On Friday 22nd of June, BioExcel joined forces with Multiscale Complex Genomics (MuG) project running a workshop on Multiscale Nucleic Acids Simulations. The workshop was presented as a co-located event with the International Society of Quantum Biology and Pharmacology (ISQBP) meeting, in the fantastic city of Barcelona. It was a great opportunity for students attending to the conference to enlarge their stay in the city, and at the same time learn about Multiscale Nucleic Acids simulation tools: how to run them and the methods behind. The workshop started with a one-hour introduction to the two projects by professor Modesto Orozco, president and organizer of the ISQBP conference, and member of the Institute for Research in Biomedicine (IRB Barcelona), which is a partner in BioExcel CoE and the coordinator of MuG.
The workshop was split in two different blocks. During the morning, the different tools to be used during the day were presented: Mesoscopic simulations (MCDNA and Chromatin Dynamics, coarse-grained algorithms to simulate large DNA fibers and Chromatin, respectively); Atomistic simulations (biobb: bio-building blocks to build workflows to prepare and run atomistic MD simulations); and Nucleic Acids Flexibility (NAFlex, to extract a set of flexibility analysis from a coarse-grained or atomistic nucleic acids trajectory). Students had the possibility to individually deploy a Virtual Machine (VM) for each of the tools (with all libraries needed by the tools already installed), connect to them using Command Line Interface (CLI) and directly run a test example. VM deployment was done using the BioExcel Cloud Portal. During the afternoon, the same examples were run, but in this case using the MuG Virtual Research Environment, a graphical workspace integrating the navigation in genomics data from sequence to 3D/4D dynamics.

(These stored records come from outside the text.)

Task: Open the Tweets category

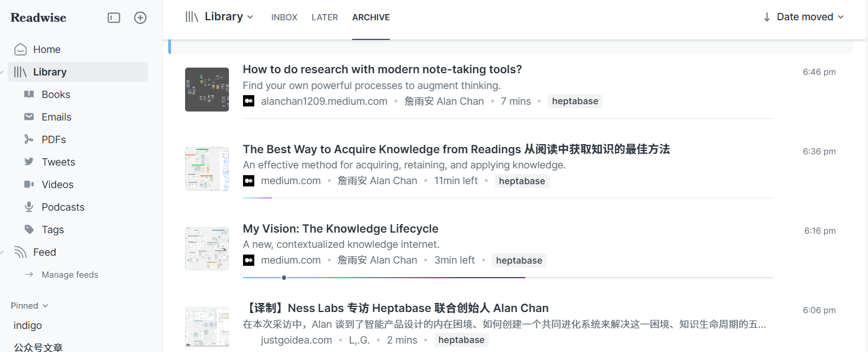Action: 58,162
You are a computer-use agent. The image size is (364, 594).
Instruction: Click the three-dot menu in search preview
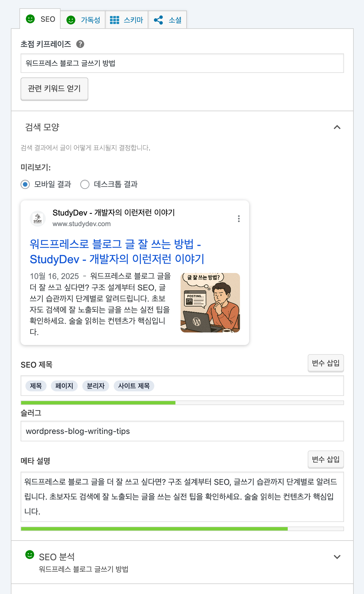[239, 219]
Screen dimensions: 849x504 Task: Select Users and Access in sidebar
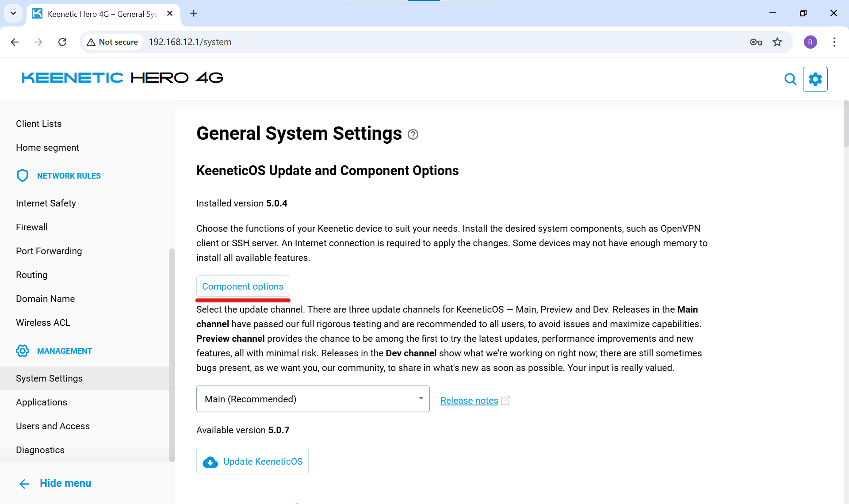click(53, 426)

To have a break between sessions, an opportunity to do networking and relax a bit, we all went to the Torre Girona Chapel, where we had a finger-food lunch, and a guided visit to the Marenostrum IV supercomputer, including a premiere view to the recently installed POWER9 cluster, Europe’s greenest supercomputer . Thanks @Oriol!

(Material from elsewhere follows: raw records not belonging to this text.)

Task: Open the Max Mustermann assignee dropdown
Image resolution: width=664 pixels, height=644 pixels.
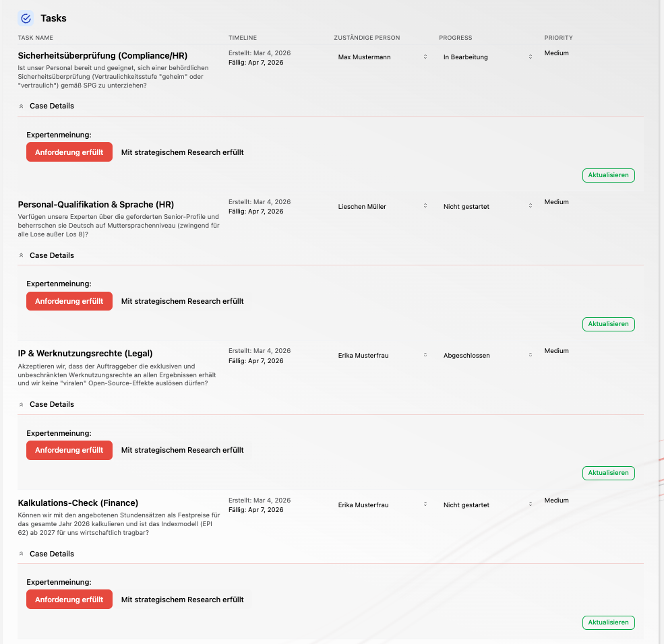Action: pyautogui.click(x=382, y=57)

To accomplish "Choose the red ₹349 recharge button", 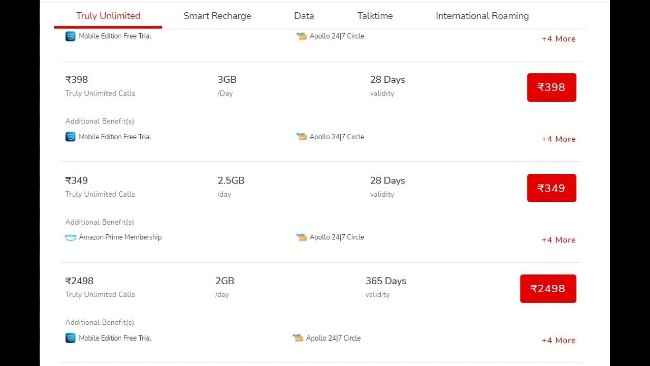I will (x=551, y=188).
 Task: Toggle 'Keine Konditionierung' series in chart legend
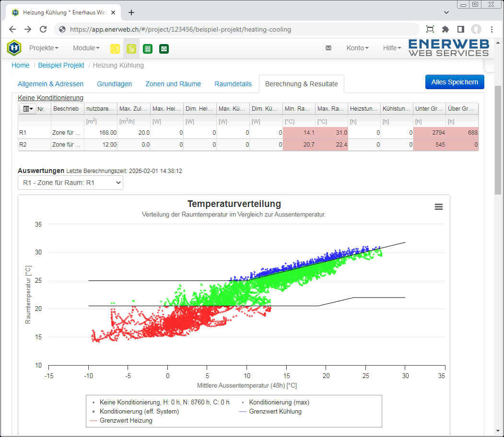(164, 402)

This event was the first real test for our BioExcel Cloud Portal. It was able to deploy and sustain 20 VMs at the same time, one per student. Moreover, all the VMs were connected to an external shared disk, using a single NFS server, allowing big file sizes (as the ones generated from atomistic MD simulations) to be generated by the students, or to be used to store pre-generated examples, avoiding the well-known VMs disk size restraints. All in all, our cloud portal proved to be a powerful tool for training events, as we envisaged.

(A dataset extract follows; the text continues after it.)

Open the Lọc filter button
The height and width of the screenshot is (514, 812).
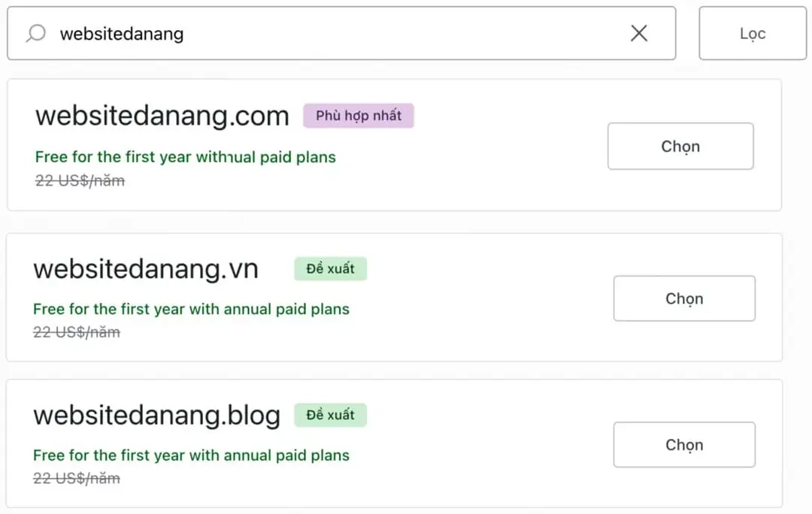[752, 34]
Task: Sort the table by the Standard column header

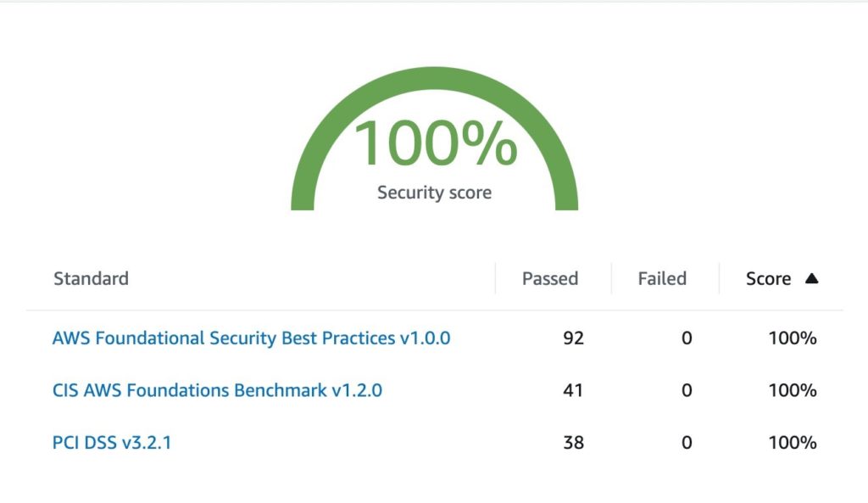Action: tap(91, 278)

It was a long week in Barcelona, starting from the ISQBP meeting and finishing with the Joint MuG-BioExcel workshop on multiscale nucleic acids simulation. For some of the students attending to the workshop, the week wasn’t still finished, as they were staying for the Sant Joan celebration, full of light, firecrackers and fireworks. We hope they had a nice and entertaining week, and we are already looking forward to organize new BioExcel events!